Keep Your Tummy Healthy with These 6 Non-Dairy Probiotic Foods
Want to nourish your tummy with probiotics but don’t want to eat dairy? Here are a few dairy-free probiotic foods!
Your digestive system does one of the most fundamental functions in your body and it’s super important that you take care of it and keep it healthy. When your digestive system starts going a little wonky, it can lead to some undesirable effects. You can get constipated, gain weight, retain toxins inside of you, which can lead to bad skin, less energy, and sometimes other more serious complications like liver failure, heart disease, and hypertension. Basically, if you don’t quickly and regularly digest the food you’ve consumed, it can act like a kind of poison for your body. One of the indications that your digestive system isn’t in the best state is if you are constipated, which means that you cannot relieve yourself in the bathroom regularly. Another indication is if you regularly exercise and keep a healthy diet, but still can’t lose those extra pounds or conversely, you might even gain a little bit of weight. This means that your metabolism is slowing down and it isn’t digesting the food fast enough. The best thing you can do to regulate your digestive system is to add more probiotic-rich foods in your diet..

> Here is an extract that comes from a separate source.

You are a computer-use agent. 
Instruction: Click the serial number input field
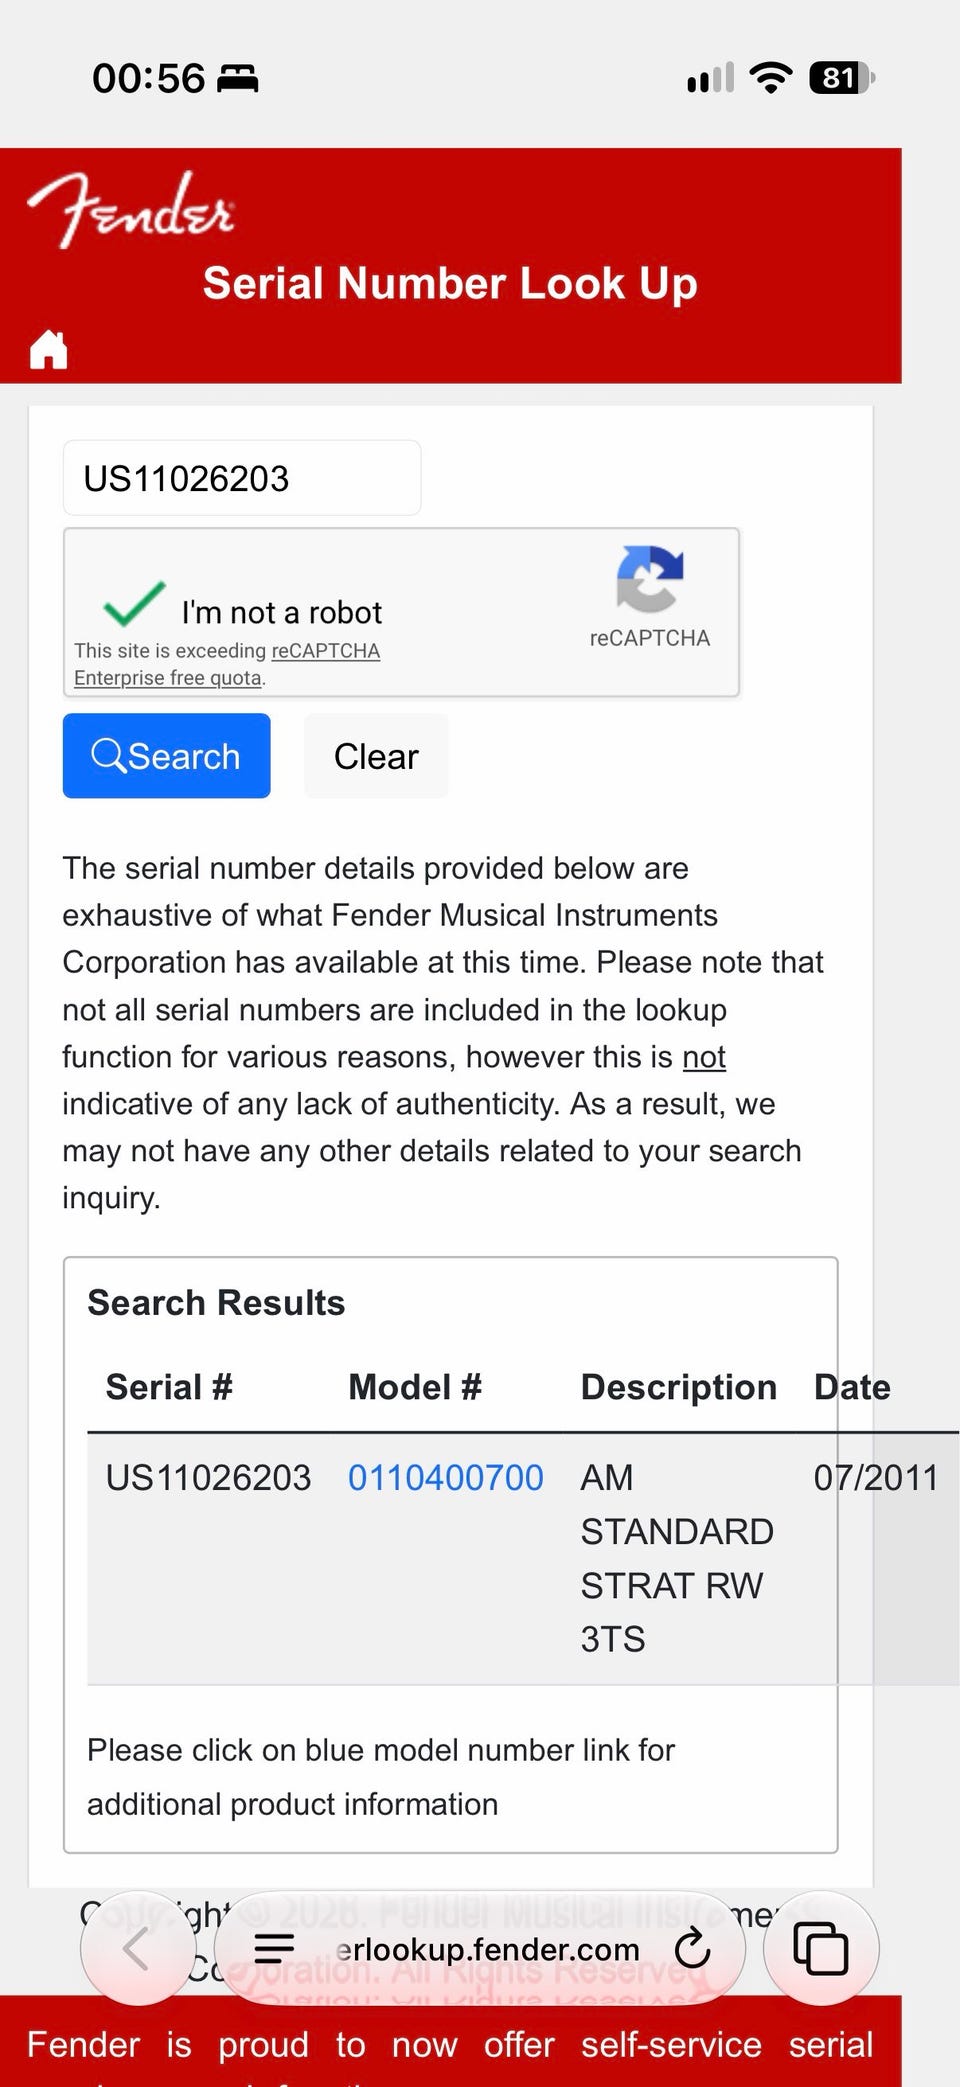[242, 478]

Your digestive system contains many different types of bacteria, collectively “gut flora,” which keeps a healthy balance in your tummy to make sure that your digestive tract is working properly. However, sometimes imbalances may occur. Once this happens, you may get constipated and your metabolism will slow down significantly. Probiotics or “good” bacteria, as it is often called, will help keep that healthy bacterial balance in your tummy. So, what are the foods you can eat with probiotics in them? Probably, you have heard about yogurt and other dairy products that have probiotics in them; however, not everyone eats dairy. Whether out of preference or dietary restrictions, dairy may not be an option as a source of probiotics. The good news is there are lots of dairy-free options of probiotic-rich foods. Here are 8 non-dairy, probiotic-rich foods you can incorporate in your diet to keep your tummy healthy and balanced:
Sauerkraut is a great source of various lactic acid bacteria like leuconostoc, Lactobacillus, and Pediococcus. If you don’t know what it is yet, it’s basically some finely shredded cabbage that’s fermented with these lactic acid bacteria to give it a tangy taste. The probiotics in it will repopulate the “good” bacteria in your tummy. It goes great as a salad or side dish with your meals and has super long shelf life!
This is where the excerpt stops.